Дамы слушали эти рассказы без всякого смущения; это были невиннейшие из историй, рассказываемых Шамфором.
– Вот они, прелаты! – произнес Сильвен Байи, академик и астроном. – Подумать только, полторы тысячи лет держали нас во тьме и невежестве, а сами развлекались самым отвратительным образом! Помните, у Вольтера в его «Девственнице»? «Иному церковь строится до смерти, в аду – его поджаривают черти».
– Фанатизм был проклятием нашего века, пора покончить с фанатизмом, с убийствами, с кровью! Нужно проникнуться философским духом Вольтера и Дидро, проникнуться человеколюбием, которое одно достойно нашей эпохи.
– Дидро?
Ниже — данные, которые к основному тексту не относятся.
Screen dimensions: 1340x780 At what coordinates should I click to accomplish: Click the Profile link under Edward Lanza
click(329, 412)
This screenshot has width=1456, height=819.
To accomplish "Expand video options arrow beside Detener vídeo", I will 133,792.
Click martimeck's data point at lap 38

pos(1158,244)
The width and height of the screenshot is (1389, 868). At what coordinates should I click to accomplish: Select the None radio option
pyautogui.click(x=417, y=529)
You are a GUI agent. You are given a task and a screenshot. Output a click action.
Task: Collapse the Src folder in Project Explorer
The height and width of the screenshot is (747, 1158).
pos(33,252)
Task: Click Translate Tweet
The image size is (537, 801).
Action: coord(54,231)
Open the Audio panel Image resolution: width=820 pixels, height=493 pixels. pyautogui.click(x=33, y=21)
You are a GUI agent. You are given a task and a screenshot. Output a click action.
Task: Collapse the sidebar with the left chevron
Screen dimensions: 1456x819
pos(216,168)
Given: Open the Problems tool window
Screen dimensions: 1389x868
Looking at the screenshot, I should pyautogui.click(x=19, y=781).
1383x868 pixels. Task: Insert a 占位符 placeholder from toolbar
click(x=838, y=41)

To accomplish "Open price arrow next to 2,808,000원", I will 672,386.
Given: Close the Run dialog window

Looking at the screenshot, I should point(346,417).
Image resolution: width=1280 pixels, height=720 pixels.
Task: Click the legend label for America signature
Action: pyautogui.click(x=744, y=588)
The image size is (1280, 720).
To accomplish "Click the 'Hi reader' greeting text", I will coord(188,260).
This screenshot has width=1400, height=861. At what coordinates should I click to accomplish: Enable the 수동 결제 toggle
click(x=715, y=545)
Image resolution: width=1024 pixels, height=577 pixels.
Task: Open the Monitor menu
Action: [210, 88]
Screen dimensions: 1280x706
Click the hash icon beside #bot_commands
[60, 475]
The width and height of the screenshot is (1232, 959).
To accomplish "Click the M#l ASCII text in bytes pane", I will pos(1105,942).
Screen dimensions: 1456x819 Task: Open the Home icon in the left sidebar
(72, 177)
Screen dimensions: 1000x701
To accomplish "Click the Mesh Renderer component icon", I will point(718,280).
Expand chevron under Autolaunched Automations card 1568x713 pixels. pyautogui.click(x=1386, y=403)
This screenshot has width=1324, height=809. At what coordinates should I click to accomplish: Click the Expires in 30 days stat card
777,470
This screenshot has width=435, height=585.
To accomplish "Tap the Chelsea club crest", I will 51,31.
Но разве можно говорить о его человеколюбии, если он говорил: «Кишкой последнего попа последнего царя удавим»?
Эти слова Дидро встретили бурное одобрение, послышались аплодисменты.
– Дидро, конечно, преувеличивал, тогда было время тирании и произвола, он был вынужден говорить так остро… Но в целом его мысль вполне современна.
– Он был против религии, и это главное.
– Господа, – сказал, поднимаясь, Вик д'Азир, известный врач и анатом, основатель Королевского медицинского общества, – давайте выпьем за то, что Бога нет. Лично я так же уверен в этом, как и в том, что Гомер был глупцом.
Тут все принялись толковать о Боге и о Гомере; впрочем, среди присутствующих нашлись такие, которые сказали доброе слово и о том, и о другом. Постепенно беседа приняла более серьезный характер. Писатель и критик Лагарп выразил восхищение революцией, которую произвел в умах Вольтер, и все согласились, что именно это, прежде всего, делает Вольтера достойным своей славы: «Он явил собой пример своему веку, заставив читать себя в лакейской, равно как и в гостиной». Шамфор, покатываясь со смеху, рассказал о своем парикмахере, который, пудря его парик, заявил: «Я, видите ли, сударь, всего лишь жалкий недоучка, однако верю в Бога не более, чем другие». И все сошлись на том, что суеверию и фанатизму неизбежно наступит конец, что место их заступит философия, что революция умов не за горами, и уже принялись подсчитывать, как скоро она наступит и кому из присутствующих доведется увидеть царство разума воочию. Люди более преклонных лет, в частности академик Байи, сетовали, что им до этого уже не дожить, молодые радовались тому, что у них на это большие надежды. А более всего превозносилась Академия за то, что она подготовила великое дело освобождения умов, являясь средоточием свободомыслия и вдохновительницей его.